> [Assignment]: From the first line to the last, output the data exactly as it stands, minus its pictures.

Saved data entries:

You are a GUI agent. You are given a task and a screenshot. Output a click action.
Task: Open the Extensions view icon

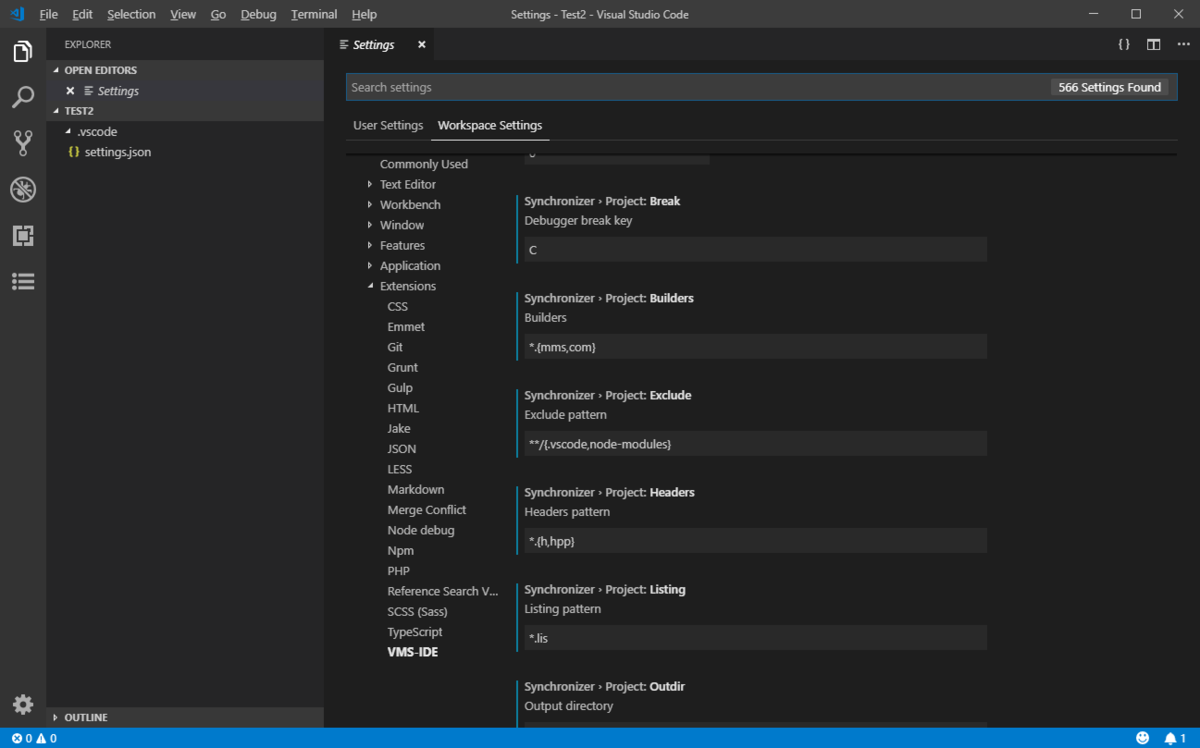tap(22, 235)
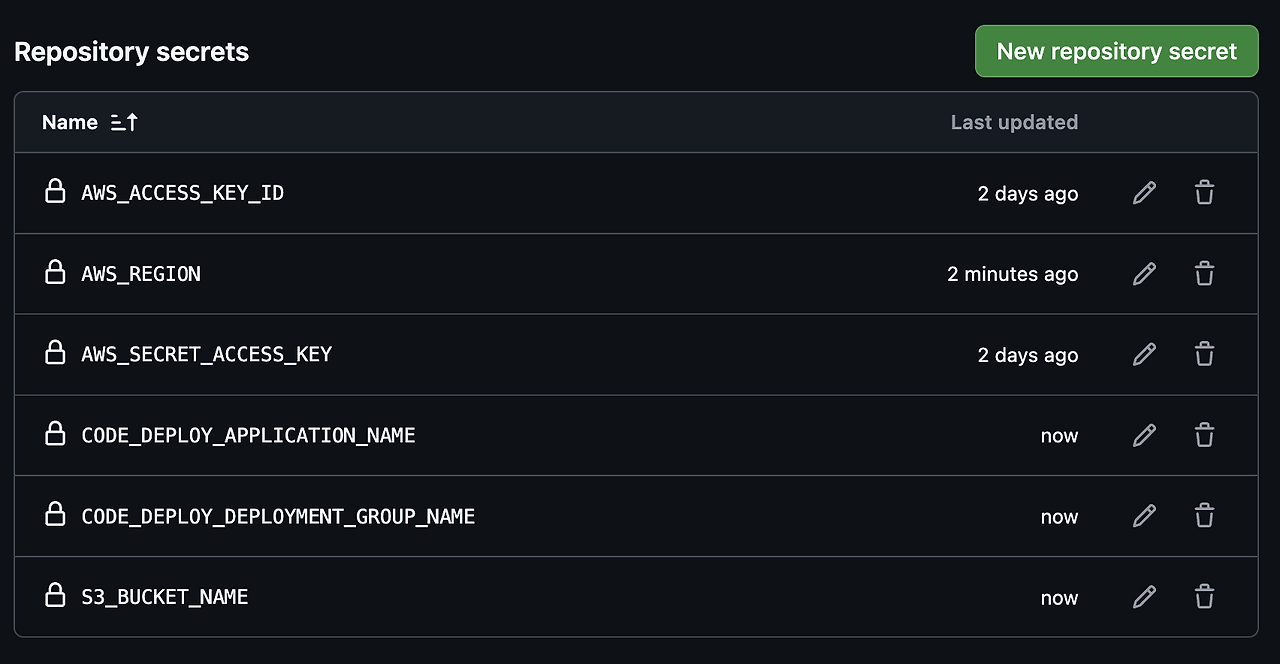Viewport: 1280px width, 664px height.
Task: Click the lock icon beside S3_BUCKET_NAME
Action: [x=55, y=595]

> [Problem solution]:
You are a GUI agent. You are given a task and a screenshot. Output a click action.
Task: Open the Extensions view icon

tap(22, 235)
Viewport: 1280px width, 664px height.
Task: Click the lock icon beside S3_BUCKET_NAME
Action: [x=55, y=595]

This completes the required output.